Well, I'm shocked.
I didn't realise there was anything worth watching over Christmas.
Brits sure love the BBC's iPlayer, which clocked in a record 145m programme requests in December 2010, the Corporation chirped today. That total is up 27 per cent on December 2009's total, but only just under three per cent on November 2010's total of 141m requests. A sign that iPlayer's rapid rise has levelled off? Possibly …
You seem to think that a 3% increase month-on-month is less that a 27% increase year-on-year. well, if you worked it out, you realise that if the numbers increased by 3% (actually 2.8%) a month for a year, the year-on-year rise would be nearly 40%.
So I would say the monthly increase shows an increased appetitie for iPlayer?
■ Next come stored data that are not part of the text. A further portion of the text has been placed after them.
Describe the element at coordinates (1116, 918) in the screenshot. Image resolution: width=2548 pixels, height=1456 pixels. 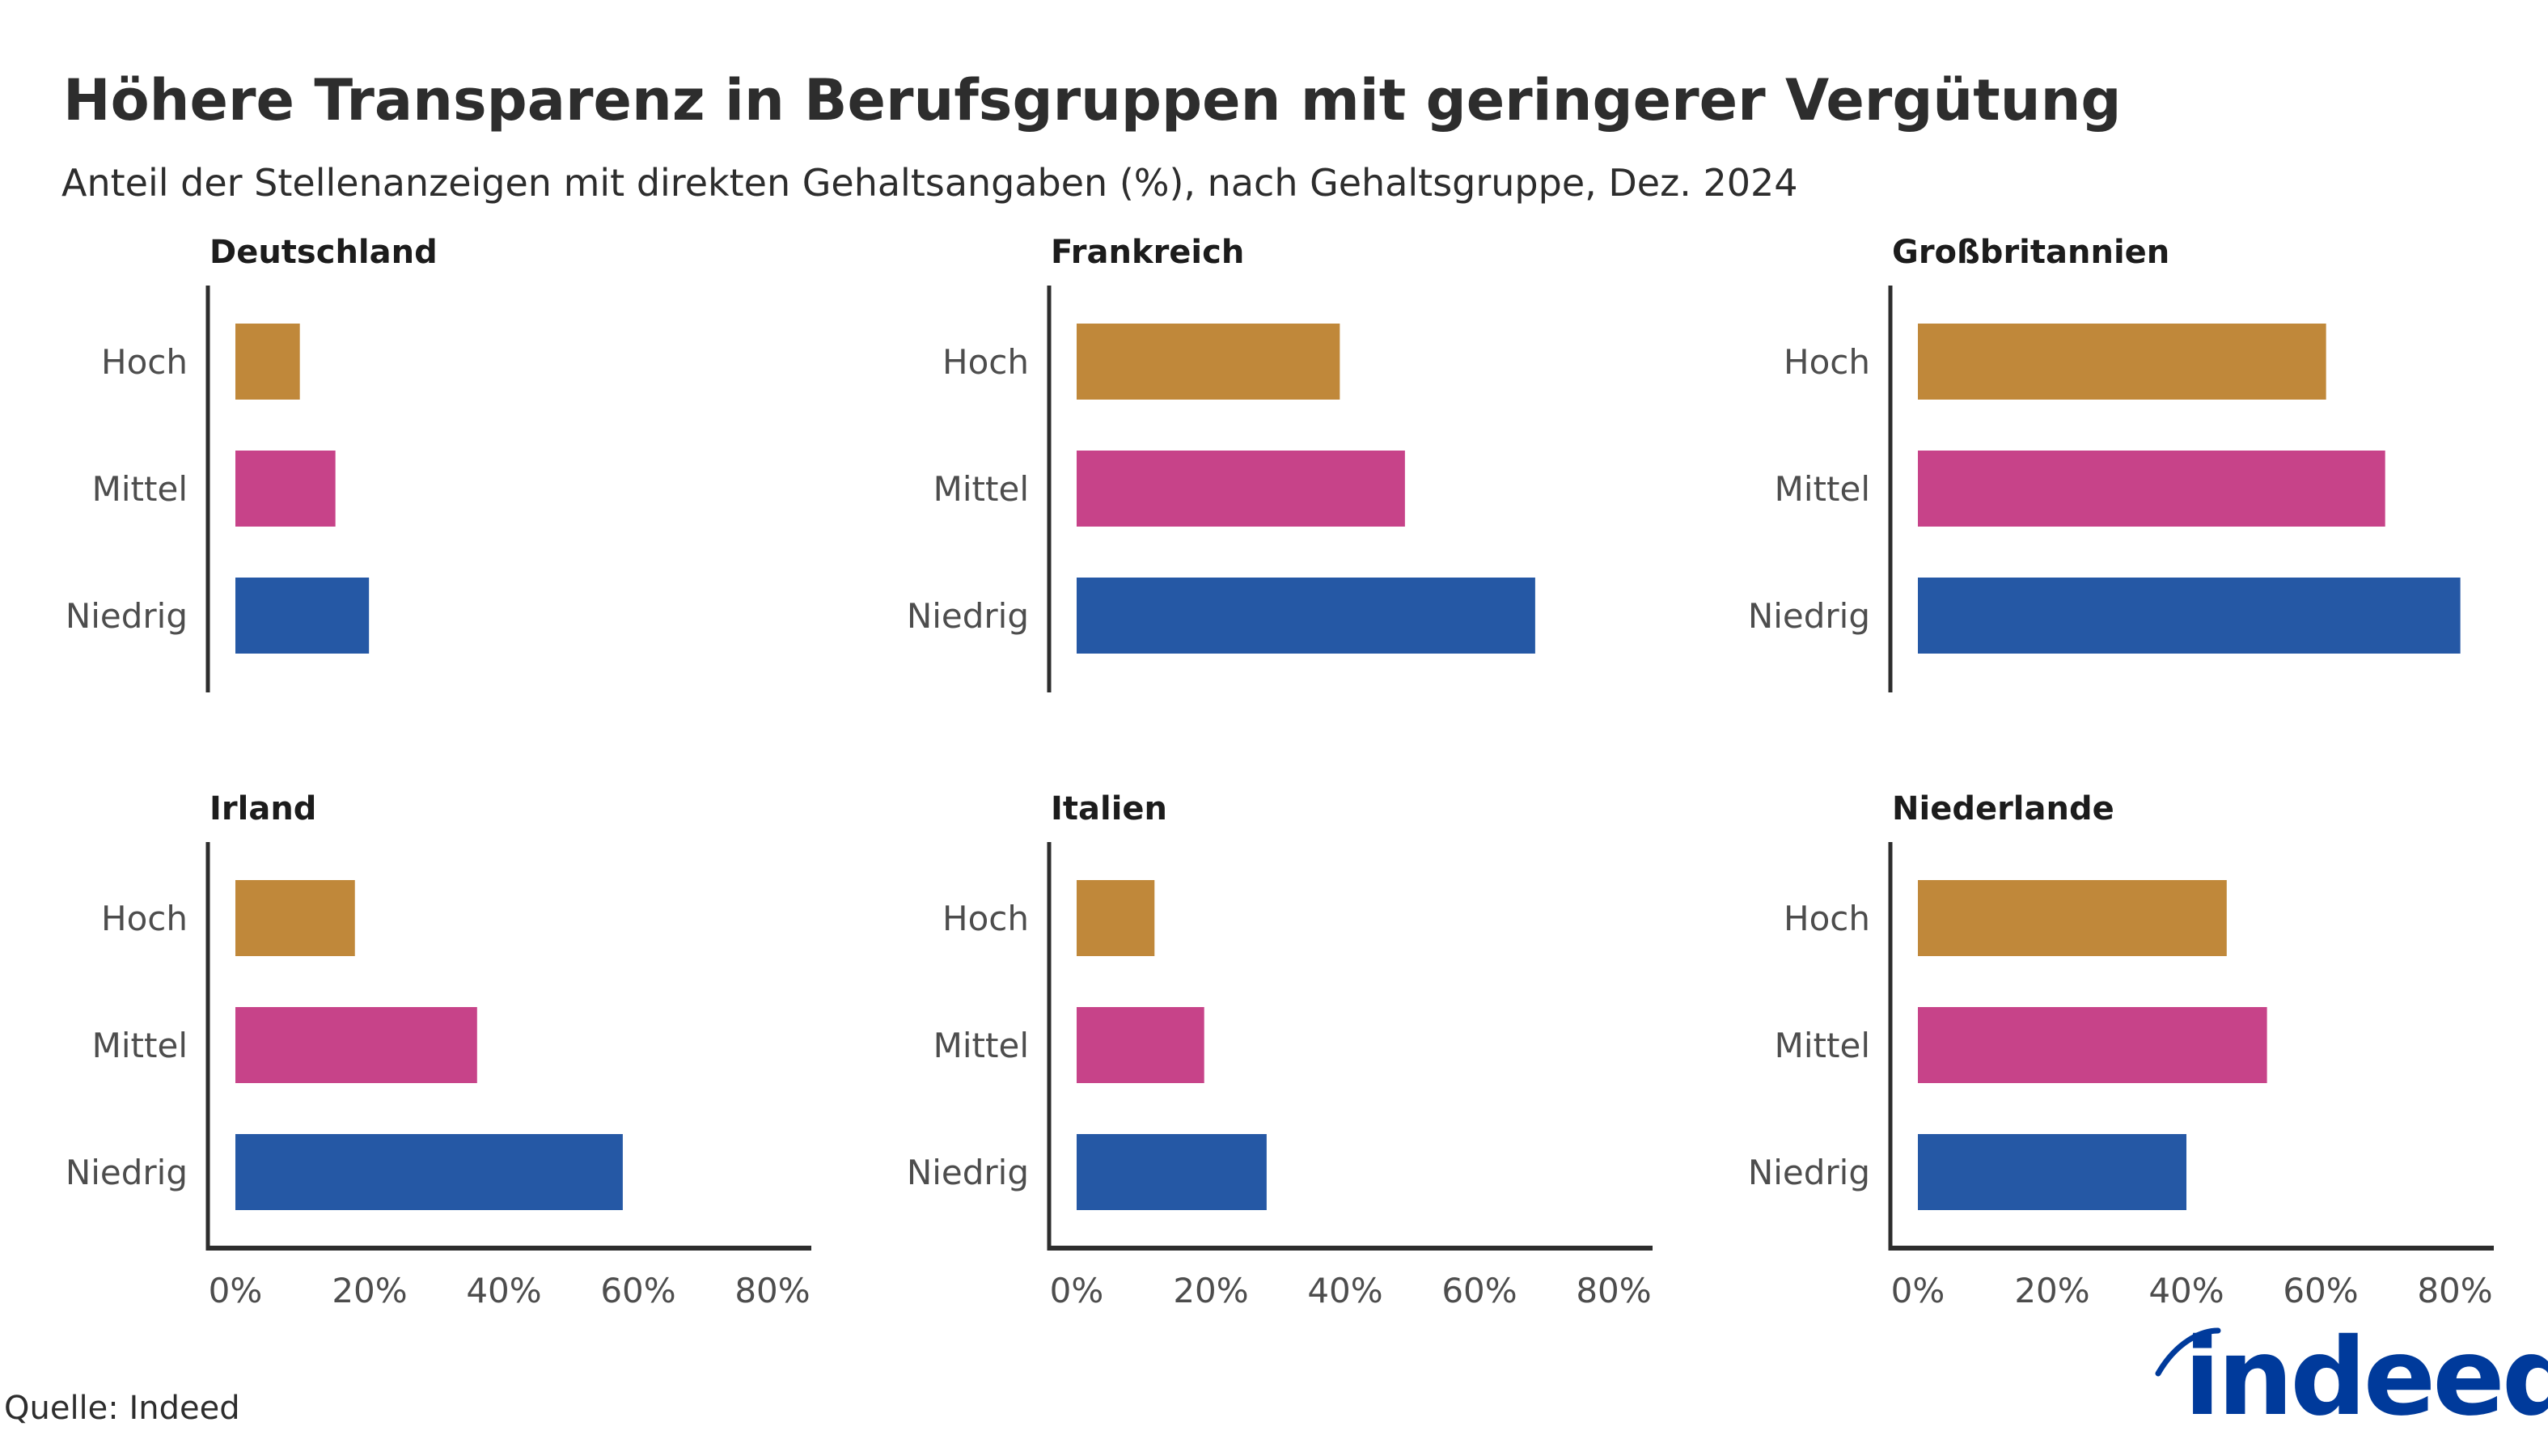
I see `bar-italien-hoch` at that location.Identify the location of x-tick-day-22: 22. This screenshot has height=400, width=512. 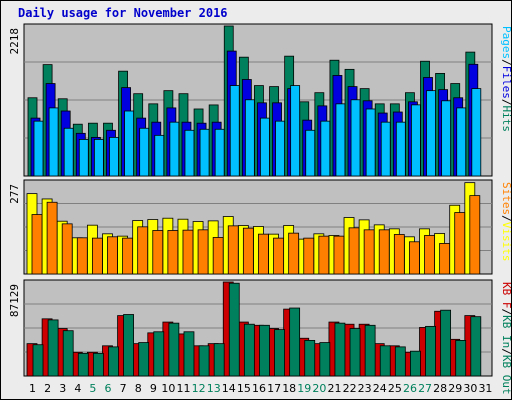
(350, 388).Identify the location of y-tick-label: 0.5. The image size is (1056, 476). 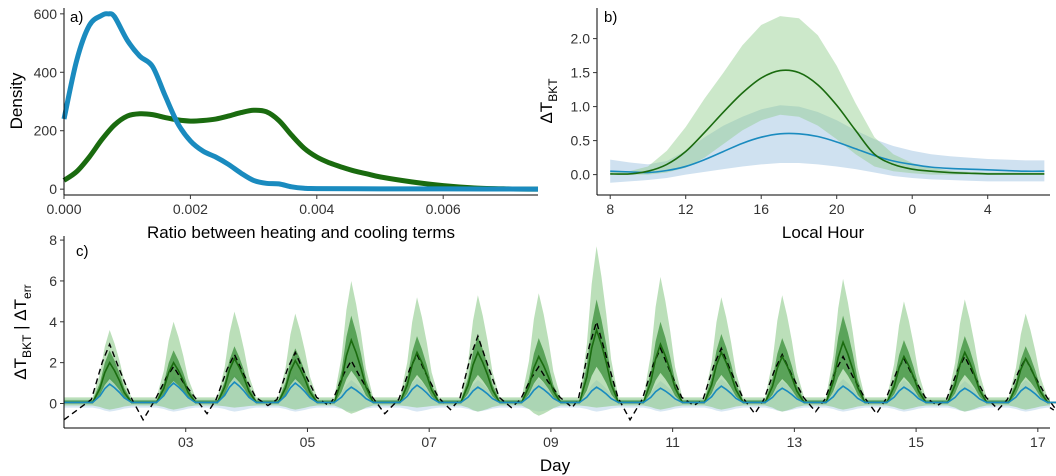
(581, 141).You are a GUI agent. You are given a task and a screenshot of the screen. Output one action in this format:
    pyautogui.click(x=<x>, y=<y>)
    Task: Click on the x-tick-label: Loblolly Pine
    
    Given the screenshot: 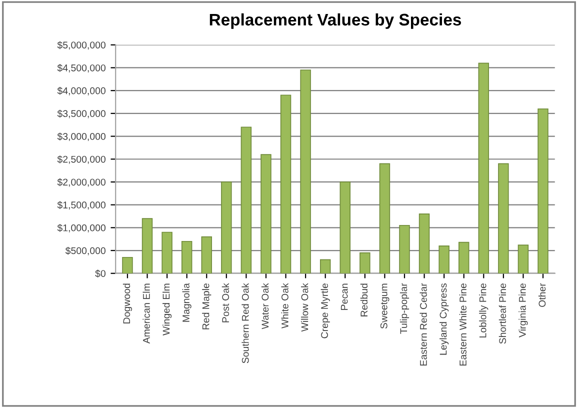 What is the action you would take?
    pyautogui.click(x=484, y=311)
    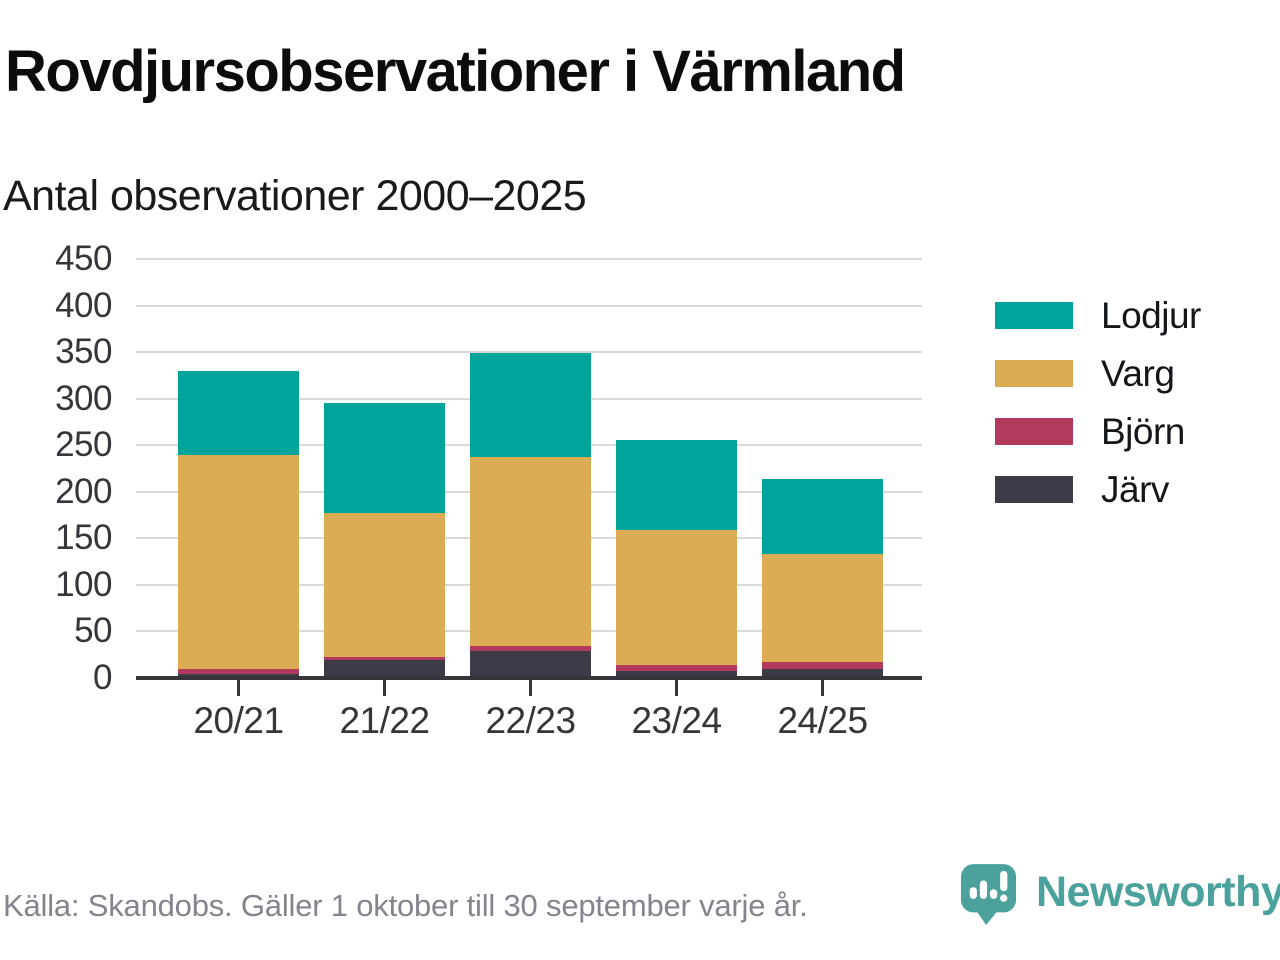  I want to click on chart-subtitle: Antal observationer 2000–2025, so click(295, 196). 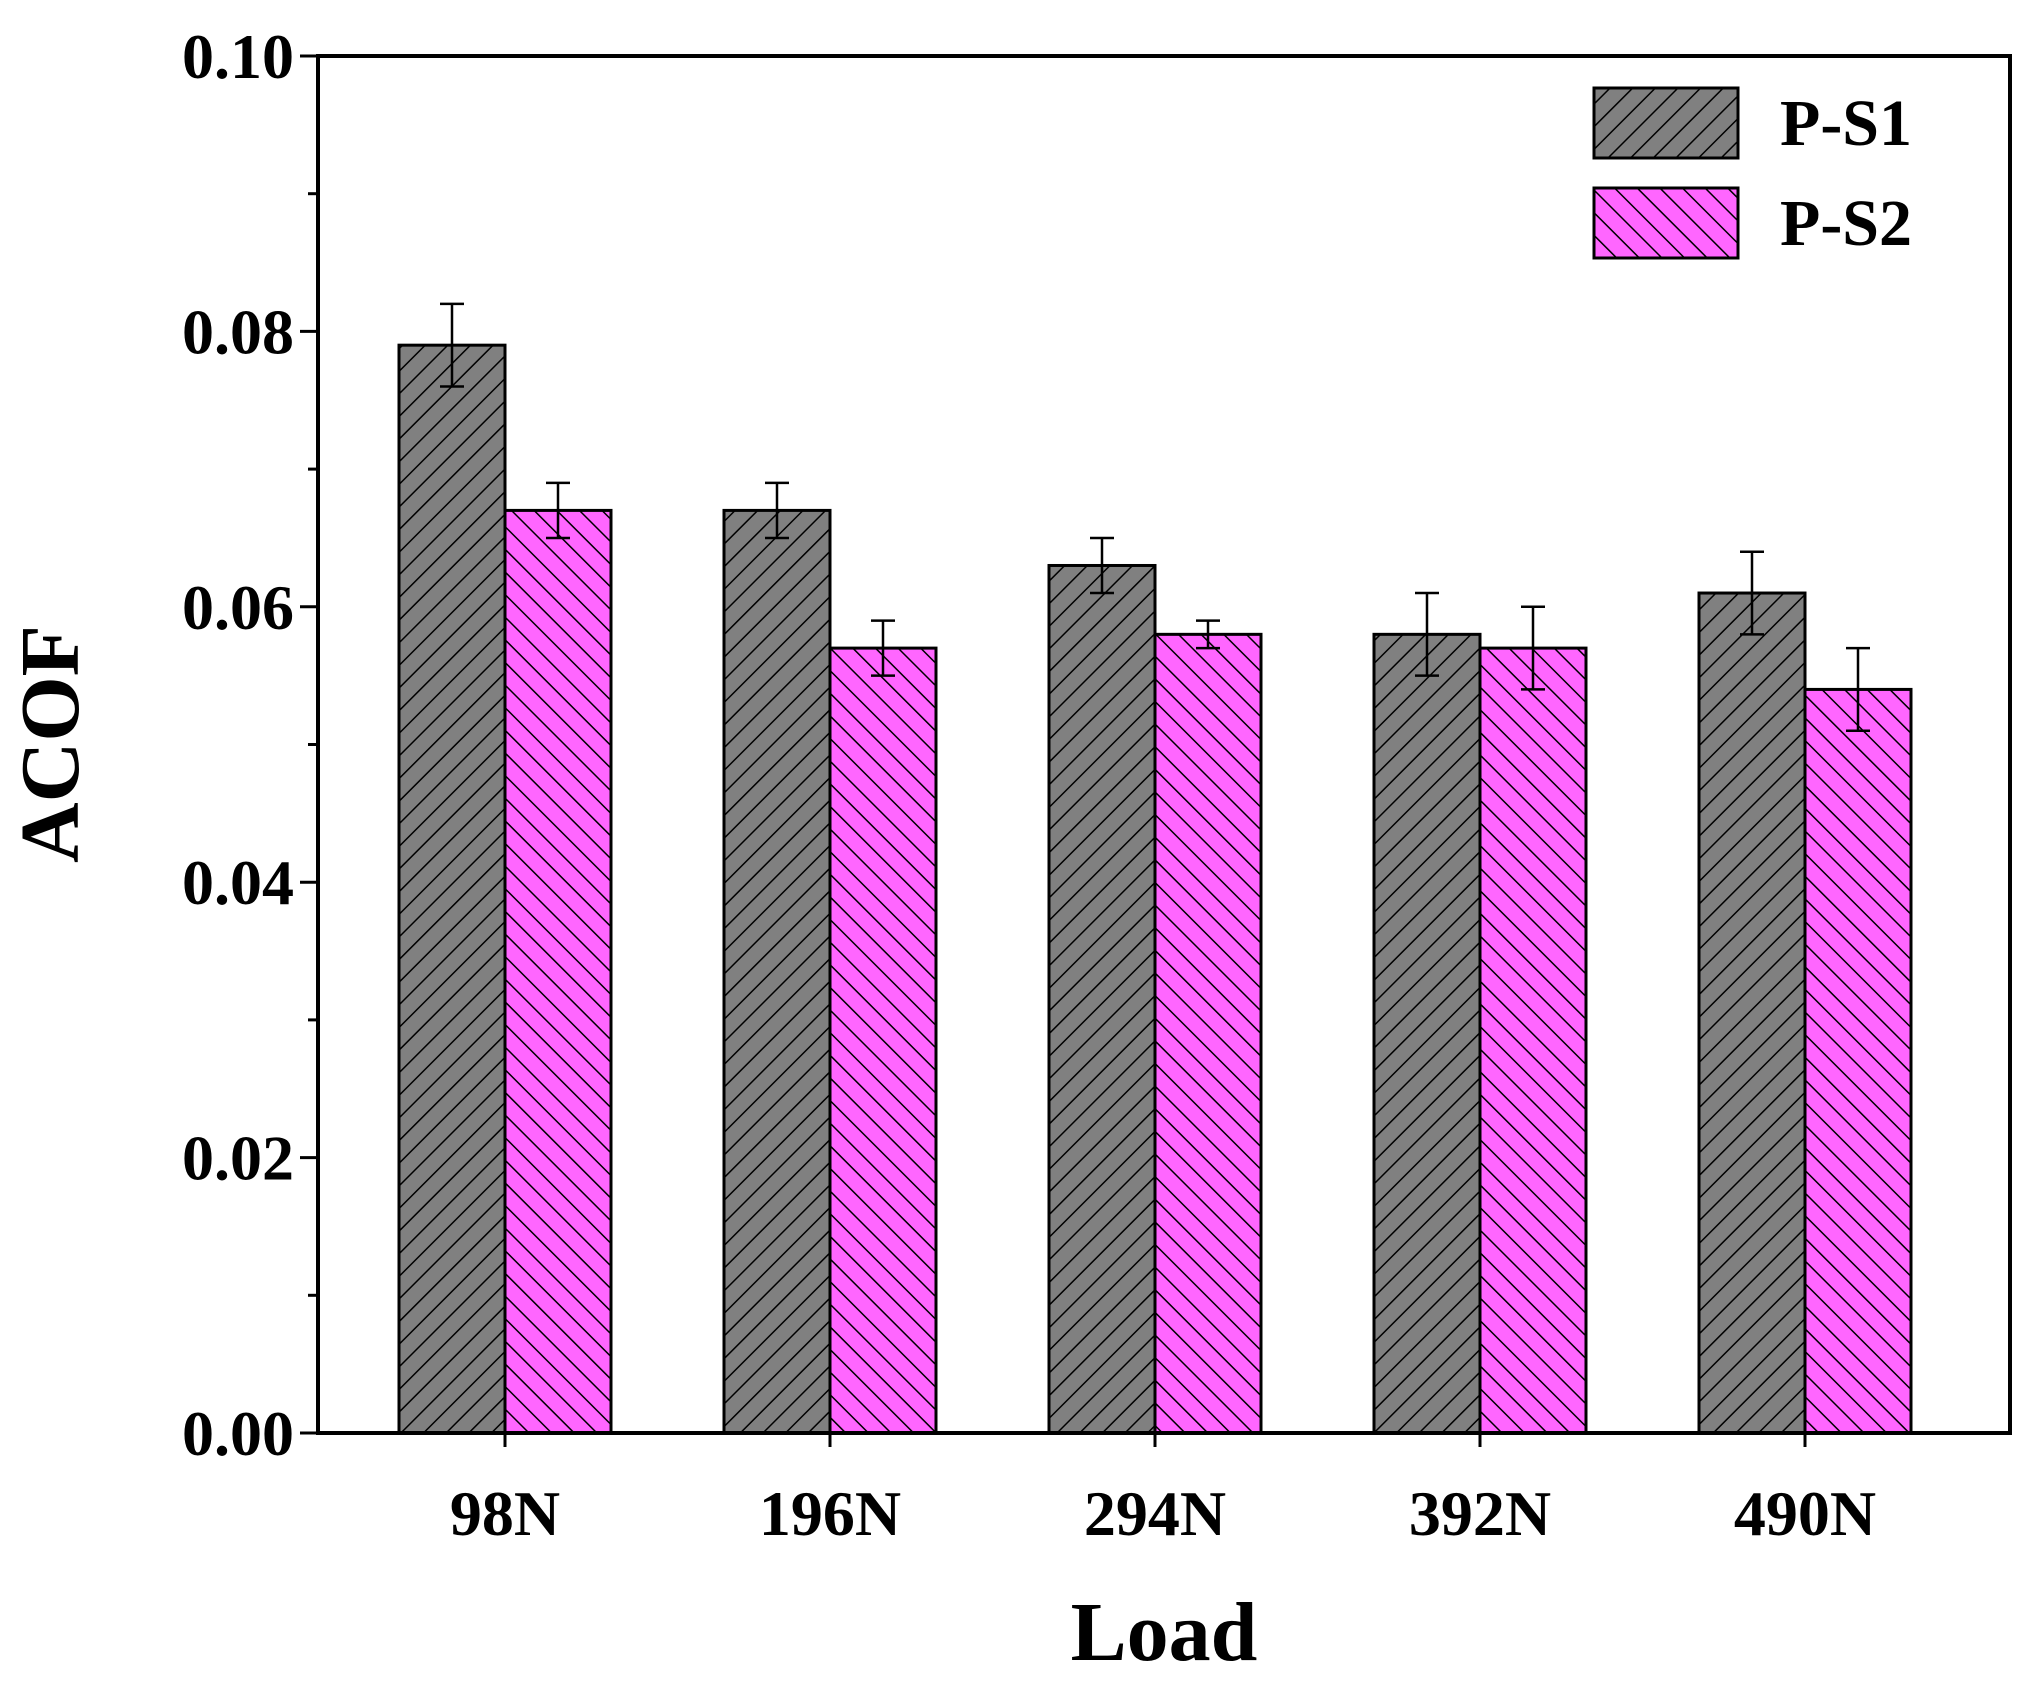 I want to click on y-axis-label: ACOF, so click(x=50, y=744).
I know you can probably say anything with statistics, but at least get them right!
"Maybe the numbers would be higher if the BBC's governing body, the BBC Trust, would let the Corporation release iOS and Android clients - or at least stop it preventing third-parties from doing so..."
The iPlayer mobile site works just fine on my Android phone, I'd rather the BBC work on supporting that rather than creating and maintaning 'clients' for every OS out there.
"Perhaps this figure shows it's time to put DAB out to pasture and encourage folk to upgrade to net-connected 'tuners' instead."
Try getting a consistent net connection on the move....
I know people moan about DAB (and with good reason sometimes) but if you want something other than Radio 1-4 on a train or car journey DAB is the only game in town.
(Well, to be honest I listen to FM for the first 15 mins of my daily train journey and then DAB for the remaining 30 mins due to coverage... ah what the hell...)
Supposed to be killed-off in March. Sniff...
Please keep it on the air. It can't be all that expensive to have Mr. Coles sit down and spin some discs. Cutting the show to save money leaves a 26-minute hole that may cost as much or more to fill with less important noises.
Pretty please?
"...not a good platform for radio."
Huh? I'm glad you told me. Otherwise I wouldn't have noticed.
I listen to the weekly editions of more than a dozen BBC radio shows, and then listen to assorted music (Sky.FM, Slacker, etc.) in between. I use both mobile (iPhone) and fixed wifi gadgets (Sanyo R700, Sony Dash). I listen to more Internet radio than all other entertainment combined. I'm out of time before I'm out of entertainment; one must sleep sooner or later.
Thanks for explaining to me that it's impossble. Otherwise I wouldn't have known.
PS: It requires only a reasonably small fraction of my bandwidth. It would have to be 24 hours a day to even be significant.
I don't use iPlayer much but I had to last week. The BBC screwed up the series link for the first episode of /Silent Witness/ and my Freesat PVR didn't record the next evening's showing.
Does that count toward 'Well done BBC for providing iPlayer' or is it 'Stupid BBC arseholes can't even create reliable EPG metadata in this day and age'?